Modifying a custom dataset to replace datasets with new datasets

chaslie · September 10, 2020, 10:36am

morning all,

I have 2 custom data sets which is generated externally and both in the format [data1, data2, data3,data,4]. I use the following function combine the datasets into a single entity. where data1 is a [n,m] array

class DoubleDataset(Dataset):
    def __init__(self):
        data_a = torch.load('data1.pt')
        data_b = torch.load('data2.pt')
        self.data_1=torch.utils.data.ConcatDataset((data_a ,data_b ))
        
        data_c = torch.load('data3.pt')
        data_d= torch.load('data4.pt')
        self.data_2=torch.utils.data.ConcatDataset((data_c ,data_d))
    def __getitem__(self, index):
        return self.data_1[index], self.data_2[index]

    def __len__(self):
        return min(len(self.data_1), len(self.data_2))

This works fine, can load the data into my network, normalise by batch and everything is hunkey dorey.

I would like to try and normalise data_1 and data_2 by the dataset and not by batch but when i get the following error:

data_1.max()

AttributeError: 'ConcatDataset' object has no attribute 'max'

If i load the dataset into memory its possible to use the following to normalise the whole dataset, but is it possible to get this into the class? if so where does it go?

    batch_samples = data_1[0].size(0)
    data = data_1[0].view(batch_samples, data_1[0].size(1), -1)
    data2=(data-data.min())/(data.max()-data.min())
    data3=(data-0.5/0.5

Failing this, if i do this

def normalise_dataset(dataload):
    loader=DataLoader(dataload, batch_size=len(dataload), num_workers=0, shuffle=False)
    for (data_1,data_2) in loader:
        batch_samples = data_1[0].size(0)
        data = data_1[0].view(batch_samples, data_1[0].size(1), -1)
        data2=(data-data.min())/(data.max()-data.min())
        data_1_O=(data2-0.5)/0.5
        data_1[0]=data_1_O
 
        batch_samples = data_2[0].size(0)
        dataI = data_2[0].view(batch_samples, data_2[0].size(1), -1)
        dataI2=(dataI-dataI.min())/(dataI.max()-dataI.min())
        data_2_O=(dataI2-0.5)/0.5
        data_2[0]=data_2_O
        norm=torch.utils.data.ConcatDataset((data_1,data_2))
        return norm

norm=normalise_dataset(dataload)


test=DataLoader(
    norm,
    batch_size=25,
    num_workers=0,
    shuffle=False
)

for i, (data_1,data_2) in enumerate(test):
    test1=data_1[0]
    test2=data_2[0]

This normalises the whole dataset, however when i try and load test into the network i get


RuntimeError: Expected object of scalar type Float but got scalar type Long for sequence element 1 in sequence argument at position #1 'tensors'

but the only elements that have changed are the data_1[0] & data_1[0], and the formatting of these are the same as the previous.

How do i repack the original dataload with the new values of data_1 & data_2?

Chaslie

PS, sorry for the bad coding…

hhaoao · September 11, 2020, 2:39am

I think you should sort it out, I don’t know whether data_1 is instantiated dataset or dataloader throughout the article.

The error display is very clear.
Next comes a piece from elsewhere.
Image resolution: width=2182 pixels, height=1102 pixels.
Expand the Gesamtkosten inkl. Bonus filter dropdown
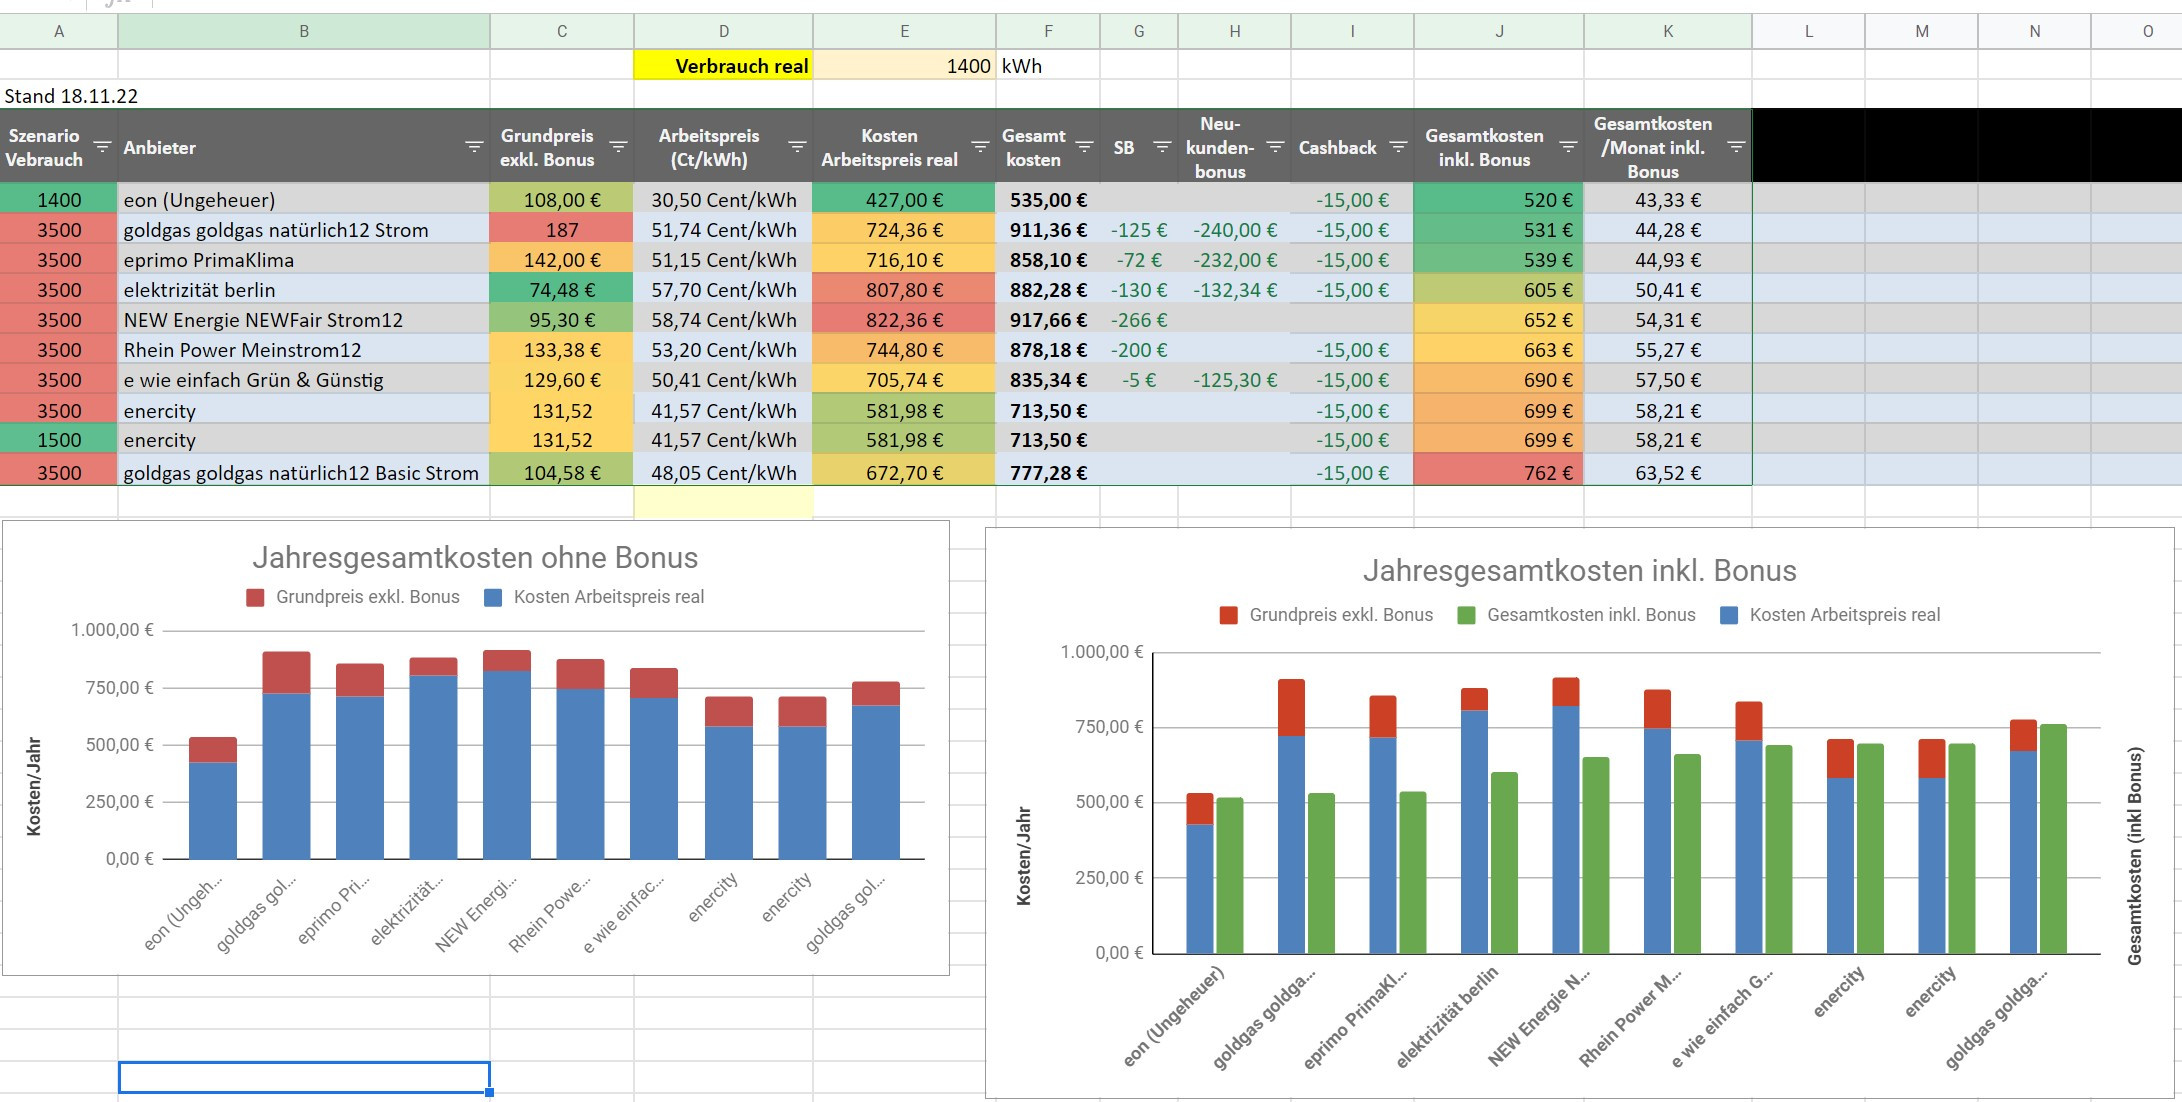(x=1568, y=147)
I did a minimal demo. Before asking questions, you can make a small demo that can be run. Many times, when you coding, this problem is solved in the process.

import torch 

class MyDataset(torch.utils.data.Dataset): 
    def __init__(self):
        data_x = torch.tensor([[1,2,3],[2,3,4]])
        data_y = torch.tensor([[3,4,5],[4,5,6]])
        self.data_concat = torch.utils.data.ConcatDataset((data_x,data_y))

    def __getitem__(self, index):
        return self.data_concat[index]

    def __len__(self):
        return len(self.data_concat)

dataset_temp = MyDataset()

dataset_loader = torch.utils.data.DataLoader(dataset_temp)
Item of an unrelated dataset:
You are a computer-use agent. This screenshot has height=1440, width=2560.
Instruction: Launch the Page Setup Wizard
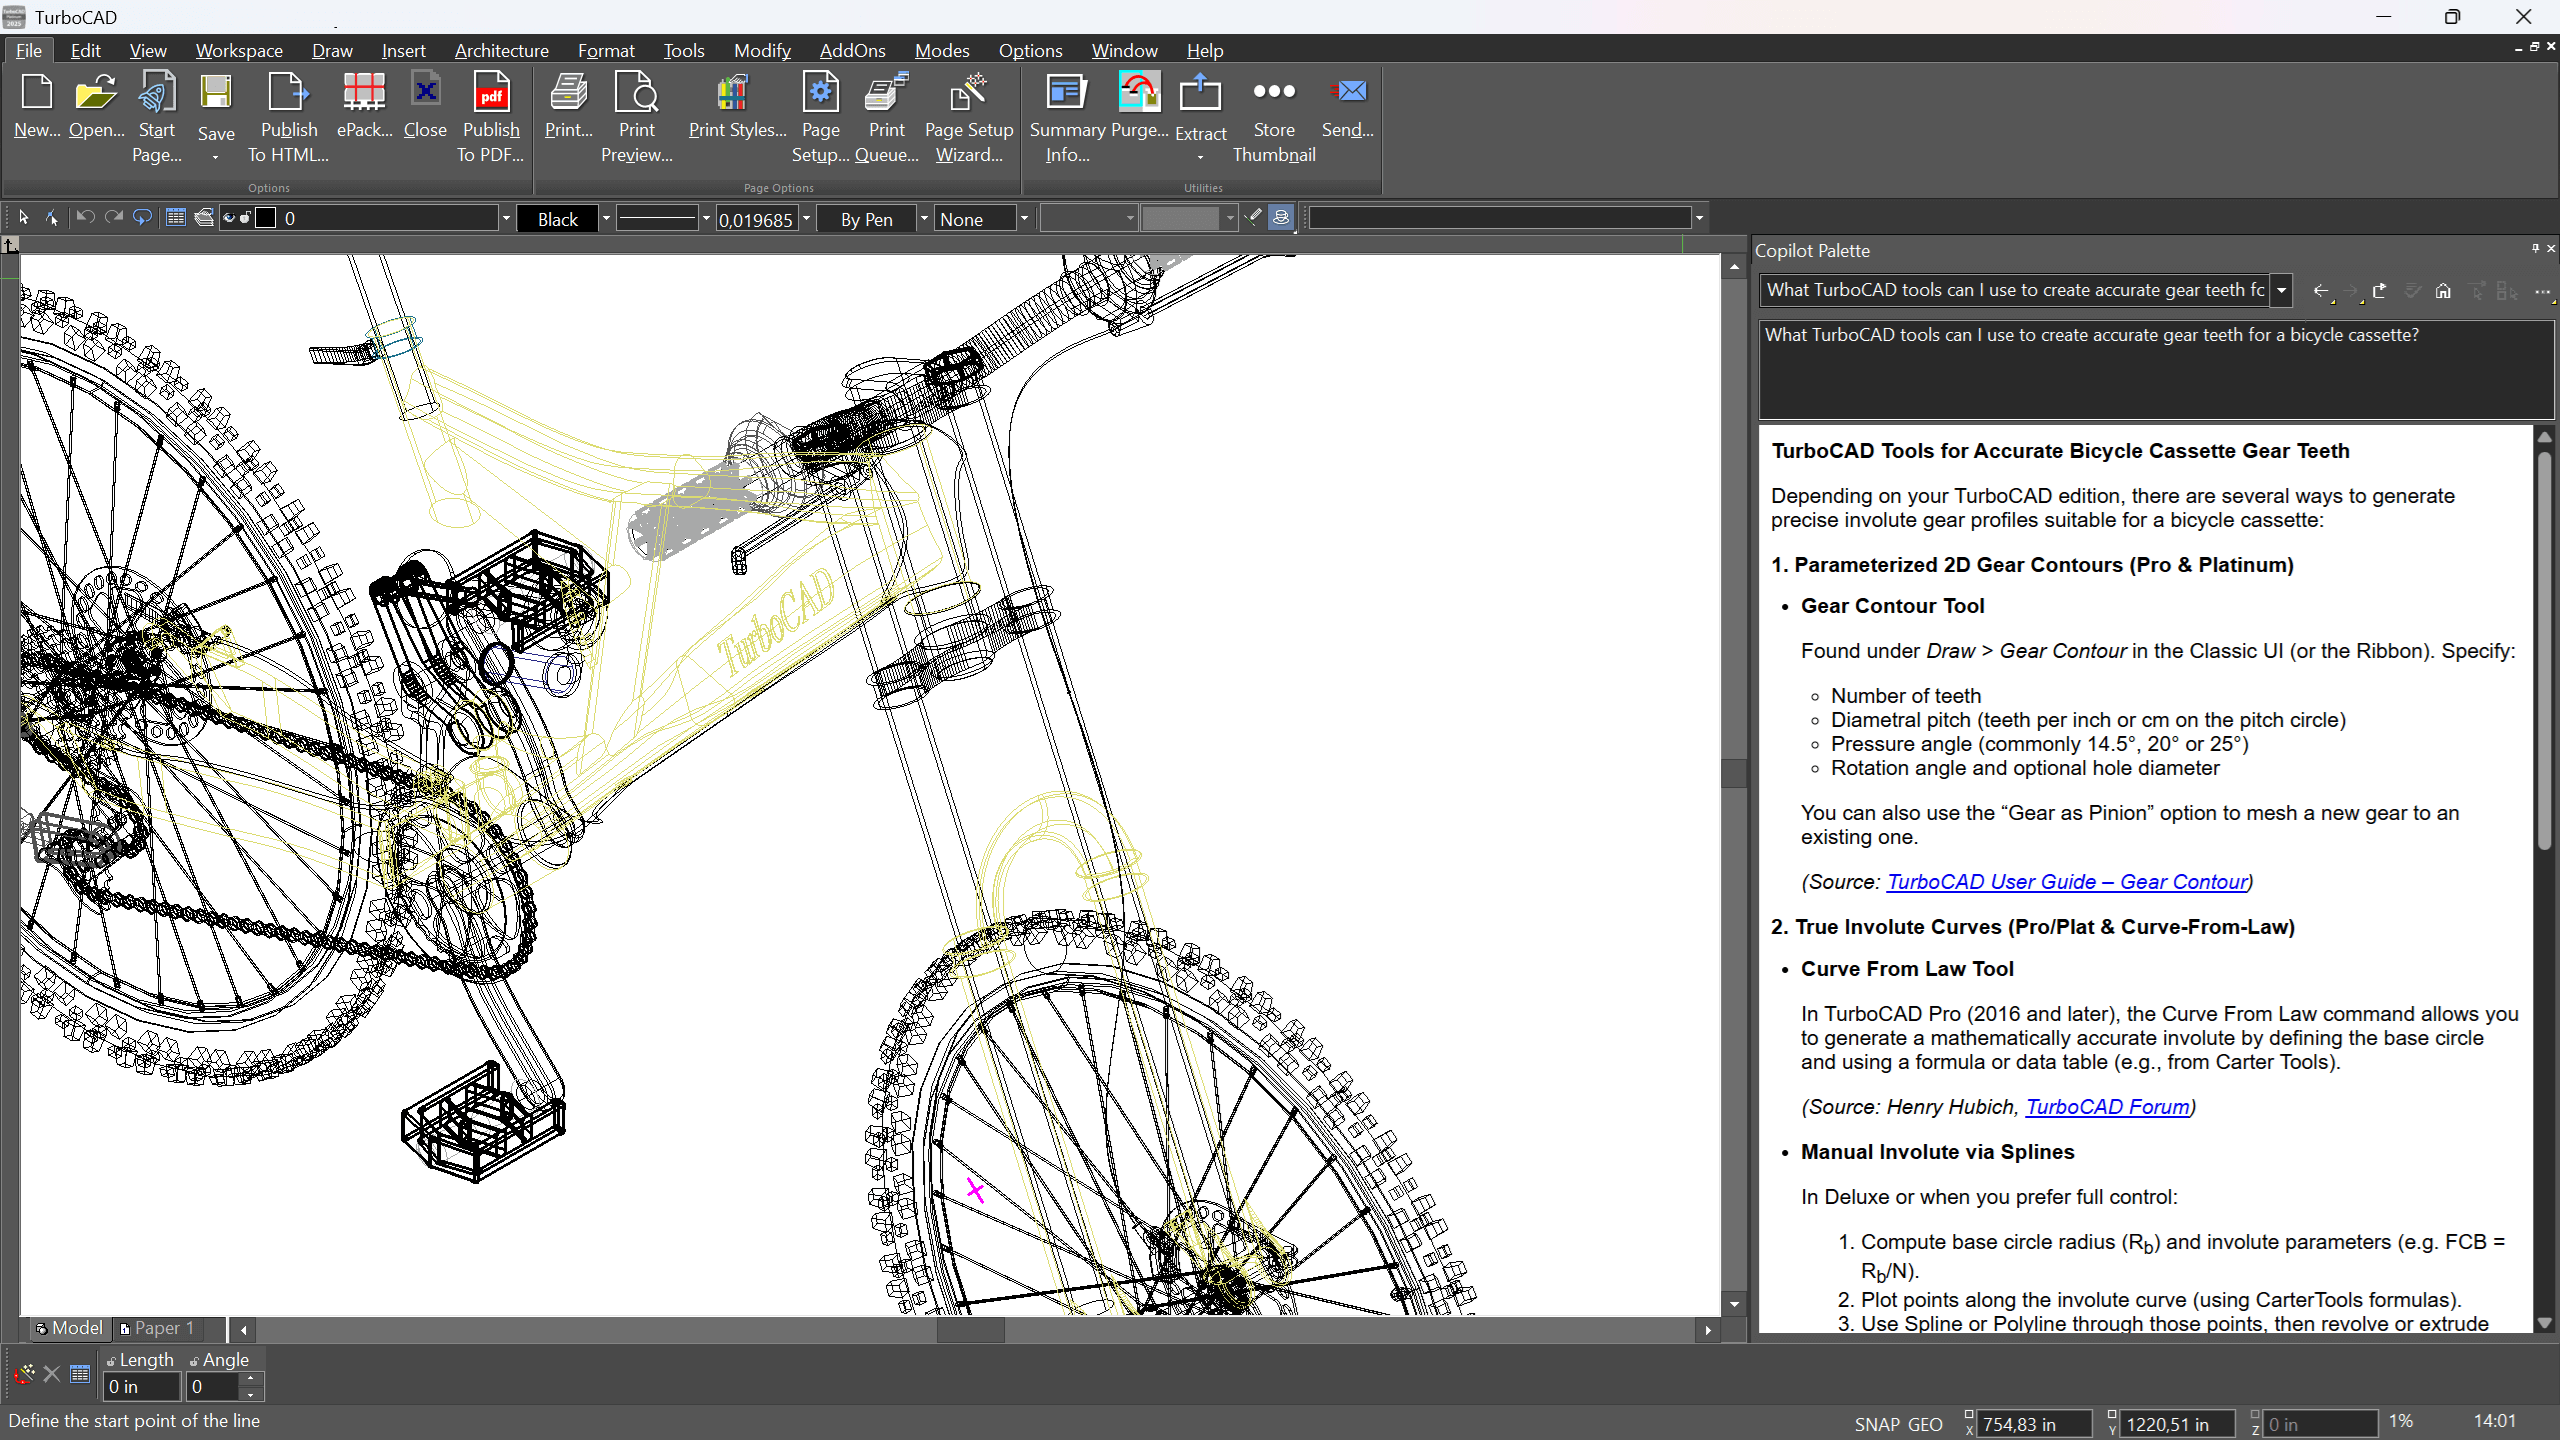968,117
for data in dataset_loader:
    print(data.max())

chaslie · September 11, 2020, 8:42am

hhaoao,

thanks for the reply, i think you may have missunderstood the problem, due to my bad explaination.

The problem I have is that when i take 2 datasets and combine them in the doubledataset class (which works fine) I cannot normalise the data across the whole dataset due to the concatination.
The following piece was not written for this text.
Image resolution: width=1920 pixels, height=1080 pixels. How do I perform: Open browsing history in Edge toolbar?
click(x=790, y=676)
To get over this I then take the concatacted datasets and use the normalised function to normalise the whole dataset. This then gets recombined, however at this stage instead of being a dataset with entries [[a,b,c,d],[a’,b’,c’,d’]], i end up with [a,b], where the dataloader has length 1 instead of the size of the dataset and a and be have size of the length of the dataset.

eg:
length of dataset 1000, batchsize=1 .
what i want is dataloader length 1000 and dataset[0] is [[a,b,c,d],[a’,b’,c’,d’]] where each entry is a numerical 2D arrray and some other metadata.

what i am ending up with is:
length of dataset 1000, batchsize=1 .
what i want is dataloader length 1and dataset[0] is [[a,],[a’]] where each entry just the a numerical 2D arrray.

to compond matters, datasets a and a’ before combining are of size [a,b,c,d] and [a’,b’,c’,d’] but they are only combining a & a’.

I aplogise if this is confusing, I am confused. the problem is something to with how i am recreating the datasets, but with torch.utils.data.ConcatDataset the options are severly restricting…

thanks for your patience.

chaslie

hhaoao · September 11, 2020, 11:59pm

Oh my goodness, your problem is the same as the one I encountered before.Pytorch cannot solve these data processing problems, you just need to give up using pytorch to process data.I used python zip() to parallel output.

PS: If I still misunderstood your question, I think it is all a data processing problem, you have to find a solution elsewhere. As my link said, you need to change the direction of solving the problem yourself.